Author Tracy Views Posted at 2014/10/21

Name: Khaled Ben Abdel  
Sex: Male
Country: Pakistan
Age:44 years
Diagnoses: Motor neuron disease
Date: September 15, 2014
Days Admitted to Hospital: 18 days

Before treatment:
The patient suffered from weakness of left lower limb without obvious inducement 3 and a half years ago. The disease aggravated gradually. He went to a local hospital, but didn't receive clear diagnosis. He received oral medication for treatment. The weakness progressed gradually and the patient visited many doctors and was diagnosed with Motor neuron disease. He received Riluzole 50 mg q12 h, but it didn't have any good effect. About 6 months ago, the patient's left lower limb suffered weakness. 5 months ago, both upper limbs suffered weakness too. He suffered from deep-voiced, weak muscle of breath and short of breath sometimes.

From the onset of disease, the patient's emotion was stable. His defecation and urine were normal. His weight reduced by 8kg. The patient had no genetic disorders.

Admission PE:
Bp: 125/97mmHg; Hr: 106/min, temperature 36.5 deg. Br: 22/min. The patient's nutrition was normal. His body type was normal. His skin and mucosa were normal, without yellow stains. The thoracic expansion was 1cm. The breathing was shallow. The respiratory sounds in both lungs were clear, with no obvious rales. Through auscultation:  the heart sound was low and blunt. The rhythm of his heartbeat was normal, with no obvious murmur in the valves. His abdomen was soft, with no pressing pain or rebound tenderness in the abdomen. The liver and spleen under the ribs were not enlarged. The oxygen saturation showed 93-96%.

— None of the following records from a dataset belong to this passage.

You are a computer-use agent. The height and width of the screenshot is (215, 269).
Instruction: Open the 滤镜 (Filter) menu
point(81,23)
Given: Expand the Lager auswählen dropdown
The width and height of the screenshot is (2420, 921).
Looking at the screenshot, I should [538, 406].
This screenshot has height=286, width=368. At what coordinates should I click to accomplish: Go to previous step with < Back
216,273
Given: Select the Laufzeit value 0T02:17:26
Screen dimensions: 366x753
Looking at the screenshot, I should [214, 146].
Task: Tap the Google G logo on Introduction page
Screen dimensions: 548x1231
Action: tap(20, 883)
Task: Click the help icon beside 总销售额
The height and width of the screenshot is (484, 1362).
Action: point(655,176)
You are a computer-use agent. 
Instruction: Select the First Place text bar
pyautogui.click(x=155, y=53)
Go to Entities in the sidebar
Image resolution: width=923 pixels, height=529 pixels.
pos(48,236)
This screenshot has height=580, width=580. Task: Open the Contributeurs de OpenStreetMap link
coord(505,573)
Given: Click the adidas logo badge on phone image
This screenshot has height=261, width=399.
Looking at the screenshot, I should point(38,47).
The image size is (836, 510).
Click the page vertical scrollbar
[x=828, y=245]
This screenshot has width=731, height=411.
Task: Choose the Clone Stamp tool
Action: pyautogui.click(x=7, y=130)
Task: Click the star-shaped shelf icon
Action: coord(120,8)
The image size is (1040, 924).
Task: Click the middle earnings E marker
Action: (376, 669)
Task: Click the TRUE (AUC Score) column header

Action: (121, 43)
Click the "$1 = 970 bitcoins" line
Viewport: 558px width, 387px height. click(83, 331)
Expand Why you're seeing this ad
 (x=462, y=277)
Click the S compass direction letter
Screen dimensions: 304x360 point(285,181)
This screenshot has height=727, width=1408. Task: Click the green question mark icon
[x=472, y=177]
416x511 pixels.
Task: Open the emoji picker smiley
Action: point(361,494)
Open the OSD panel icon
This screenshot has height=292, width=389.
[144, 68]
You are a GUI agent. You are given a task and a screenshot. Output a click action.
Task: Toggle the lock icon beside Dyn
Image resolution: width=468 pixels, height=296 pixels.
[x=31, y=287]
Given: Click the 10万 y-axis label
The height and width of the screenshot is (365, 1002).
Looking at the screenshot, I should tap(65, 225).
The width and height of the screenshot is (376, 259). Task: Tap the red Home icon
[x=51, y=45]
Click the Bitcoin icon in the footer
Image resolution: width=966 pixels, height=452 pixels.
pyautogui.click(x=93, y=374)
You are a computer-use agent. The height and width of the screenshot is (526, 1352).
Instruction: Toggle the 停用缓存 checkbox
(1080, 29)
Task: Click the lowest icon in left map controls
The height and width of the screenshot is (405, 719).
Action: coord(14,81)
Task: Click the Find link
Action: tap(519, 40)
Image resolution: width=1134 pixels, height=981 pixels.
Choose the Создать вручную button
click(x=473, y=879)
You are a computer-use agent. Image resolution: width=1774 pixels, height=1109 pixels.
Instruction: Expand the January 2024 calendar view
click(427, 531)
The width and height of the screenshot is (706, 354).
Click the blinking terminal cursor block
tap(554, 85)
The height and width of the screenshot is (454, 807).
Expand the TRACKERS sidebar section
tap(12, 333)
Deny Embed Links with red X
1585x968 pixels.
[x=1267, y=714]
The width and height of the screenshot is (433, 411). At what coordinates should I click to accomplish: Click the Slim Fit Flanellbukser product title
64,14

Nervous System Examination:
Khaled Ben Abdel was alert and his speech was slow. The endurance was poor when he spoke. His spirit was good. His memory, calculation abilities and orientation were all normal. Both pupils were equal in size, the diameter was 3.0 mm. Both eyeballs could move flexibly and the pupils reacted sensitively to light stimulus. The forehead wrinkle pattern was symmetrical. He was able to close his eyes with ease. The bilateral nasolabial sulcus was equal in depth. The tongue was at the center of his oral cavity and the movement of tongue was flexible. There was no obvious atrophy in the tongue. He had strong muscle to raise his soft palate. The uvula was in the center of the oral cavity. His neck was soft. He had strong muscle strength to turn his head and shrug his shoulders. The muscle strength of both upper limbs to outreach was at level 3. The muscle strength of both upper limbs to bend and stretch was at level 4. The hold power of both hands was at level 5. The muscle strength of both lower limbs was at level 1. The muscle strength of toes was at level 2. The muscle tone of both upper limbs was reduced. The muscle tone of both lower limbs was low. The tendon reflex of his four limbs had disappeared. There was paroxysmal fasciculation in both his upper limbs. There was obvious muscle atrophy in bilateral shoulder's supraspinatus and infraspinatus, big thenar muscles, thumb and forefinger interosseus muscle. The abdominal reflexes disappeared. Right side palm jaw reflex was positive. Bilateral sucking reflex was positive. The mandibular reflex was positive. The Hoffmann sign was negative. Bilateral Babinski sign was negative. The deep sensation and shallow sensation, using primary measures, were normal. He did the finger-to-nose test, the rapid rotation test and fingers coordinate movement test in a stable manner. He had difficulty with the heel-knee-shin test. There were no signs of meningeal irritation.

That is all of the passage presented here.